The President's response is salt in the wound of our grief  At first, he denounced "all sides" which, of course, implies that the young woman was run down was somehow complicit in her own death  Until he was pressed to do so, he did not specifically name the sorts of people who foment the hate expressed by the driver of that car.  Then, he used only labels, some of which overlapped each other (white nationalists, etc.).

Even more important than denouncing the act of hate and the person who committed it--as well as whatever group(s) supported the hate he espoused--is to understand, and fight, the ignorance that makes it possible.  They do not understand the profound effect racism and slavery have had upon this country, and they seem to think that whenever someone different from themselves is finally gaining the same rights they've always taken for granted, they are somehow "losing out."  To them, blacks and LGBT people and whoever else you might name are "taking over" "their" country.  

Sadly, I have relatives who share this mindset.  Never mind that their parents or grandparents were among the people who earlier generations of haters and resenters tried to keep from "taking over" their country.  (My Italian grandparents were not considered "white".)  They say that blacks, LGBT people, Hispanics and others are getting "special privileges" at their expense.  (As a transgender woman, I can only dream of having such "privilege.!) Not surprisingly, they thought Hillary is the she-devil (I'm no fan of hers, but I also know she's not that powerful!) and voted for Trump even though much of what he promises can and will hurt them.

Some would say that such ignorance is a result of the way history is or isn't taught.  That is one part of the problem.  Another part is ignorance of what the definition of "American" is.  Nowhere in the Constitution is this country defined by a race of people or a culture.  To this day, we don't even have an official language.  I always had the impression the framers of the Constitution wanted it that way:  To them, the definition of "American" would change over time but still be bound by principles to which all who call themselves "Americans" would subscribe.  In short, this is a country founded on ideas, not on racial identity, national origins or religion.
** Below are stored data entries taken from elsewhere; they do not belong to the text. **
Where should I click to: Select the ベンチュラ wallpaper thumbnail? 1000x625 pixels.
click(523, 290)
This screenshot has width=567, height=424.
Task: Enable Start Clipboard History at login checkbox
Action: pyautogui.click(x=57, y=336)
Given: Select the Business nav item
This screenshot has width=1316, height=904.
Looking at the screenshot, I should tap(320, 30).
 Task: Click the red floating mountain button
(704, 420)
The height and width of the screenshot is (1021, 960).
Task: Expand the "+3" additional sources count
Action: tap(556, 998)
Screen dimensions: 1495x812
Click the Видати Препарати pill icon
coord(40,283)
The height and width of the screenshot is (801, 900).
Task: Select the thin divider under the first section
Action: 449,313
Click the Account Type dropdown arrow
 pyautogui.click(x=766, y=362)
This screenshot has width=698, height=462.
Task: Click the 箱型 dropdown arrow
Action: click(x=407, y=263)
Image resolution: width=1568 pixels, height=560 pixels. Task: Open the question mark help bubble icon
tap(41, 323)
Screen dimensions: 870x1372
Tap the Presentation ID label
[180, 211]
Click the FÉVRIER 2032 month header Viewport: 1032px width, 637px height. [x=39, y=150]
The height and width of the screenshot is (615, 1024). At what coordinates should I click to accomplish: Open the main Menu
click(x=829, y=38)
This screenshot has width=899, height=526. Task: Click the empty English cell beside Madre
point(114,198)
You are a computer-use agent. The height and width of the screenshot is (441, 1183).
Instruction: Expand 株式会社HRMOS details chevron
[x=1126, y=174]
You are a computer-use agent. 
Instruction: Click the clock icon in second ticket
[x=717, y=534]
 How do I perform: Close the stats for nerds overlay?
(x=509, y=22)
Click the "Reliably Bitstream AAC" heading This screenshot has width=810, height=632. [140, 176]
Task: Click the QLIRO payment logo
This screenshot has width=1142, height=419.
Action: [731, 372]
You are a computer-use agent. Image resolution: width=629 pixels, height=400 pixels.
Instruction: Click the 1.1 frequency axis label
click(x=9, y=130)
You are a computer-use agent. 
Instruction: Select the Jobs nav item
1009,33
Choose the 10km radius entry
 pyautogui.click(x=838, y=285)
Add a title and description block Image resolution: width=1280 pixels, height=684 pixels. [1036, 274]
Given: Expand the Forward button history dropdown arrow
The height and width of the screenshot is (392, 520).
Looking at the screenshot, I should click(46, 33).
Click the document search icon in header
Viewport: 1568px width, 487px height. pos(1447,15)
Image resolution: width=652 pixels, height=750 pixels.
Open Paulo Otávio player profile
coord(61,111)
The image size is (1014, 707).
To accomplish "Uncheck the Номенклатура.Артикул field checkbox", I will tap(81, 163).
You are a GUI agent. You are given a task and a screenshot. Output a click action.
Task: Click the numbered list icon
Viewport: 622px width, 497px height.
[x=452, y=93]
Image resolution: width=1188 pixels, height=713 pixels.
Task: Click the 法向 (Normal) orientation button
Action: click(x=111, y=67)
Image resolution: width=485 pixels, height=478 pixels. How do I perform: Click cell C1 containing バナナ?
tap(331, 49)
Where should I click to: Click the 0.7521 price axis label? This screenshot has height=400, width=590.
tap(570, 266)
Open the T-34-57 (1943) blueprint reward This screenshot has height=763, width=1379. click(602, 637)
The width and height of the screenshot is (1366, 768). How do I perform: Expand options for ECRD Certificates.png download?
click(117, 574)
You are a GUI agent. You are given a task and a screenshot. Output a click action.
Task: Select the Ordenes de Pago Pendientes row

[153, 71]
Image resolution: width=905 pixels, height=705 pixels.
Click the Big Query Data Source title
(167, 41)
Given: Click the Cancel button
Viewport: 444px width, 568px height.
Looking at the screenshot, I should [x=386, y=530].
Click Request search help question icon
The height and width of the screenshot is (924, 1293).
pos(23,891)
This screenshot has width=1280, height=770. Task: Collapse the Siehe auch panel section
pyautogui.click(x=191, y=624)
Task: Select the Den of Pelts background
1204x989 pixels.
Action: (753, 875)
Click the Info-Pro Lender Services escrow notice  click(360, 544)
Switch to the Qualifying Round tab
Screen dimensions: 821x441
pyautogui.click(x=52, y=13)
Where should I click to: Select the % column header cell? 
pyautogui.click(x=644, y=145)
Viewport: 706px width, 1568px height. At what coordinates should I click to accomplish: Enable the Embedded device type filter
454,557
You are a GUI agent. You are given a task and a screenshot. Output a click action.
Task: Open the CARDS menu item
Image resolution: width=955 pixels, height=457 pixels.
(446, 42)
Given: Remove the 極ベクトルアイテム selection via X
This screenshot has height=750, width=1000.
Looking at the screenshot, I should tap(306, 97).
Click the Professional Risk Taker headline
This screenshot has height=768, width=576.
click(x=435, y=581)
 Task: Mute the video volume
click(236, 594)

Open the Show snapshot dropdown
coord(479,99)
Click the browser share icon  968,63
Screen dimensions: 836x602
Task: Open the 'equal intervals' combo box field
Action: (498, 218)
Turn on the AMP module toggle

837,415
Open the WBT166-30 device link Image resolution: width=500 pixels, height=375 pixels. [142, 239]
In other words, white nationalism or white supremacy is nothing more or less than the expression of a notion that white people, however they are defined, are the only "real" Americans:  Never mind that blacks and Native Americans were here long before any of their ancestors--and that some of them were gay, lesbian, transgender or otherwise gender non-conforming long before anyone came up with names for them!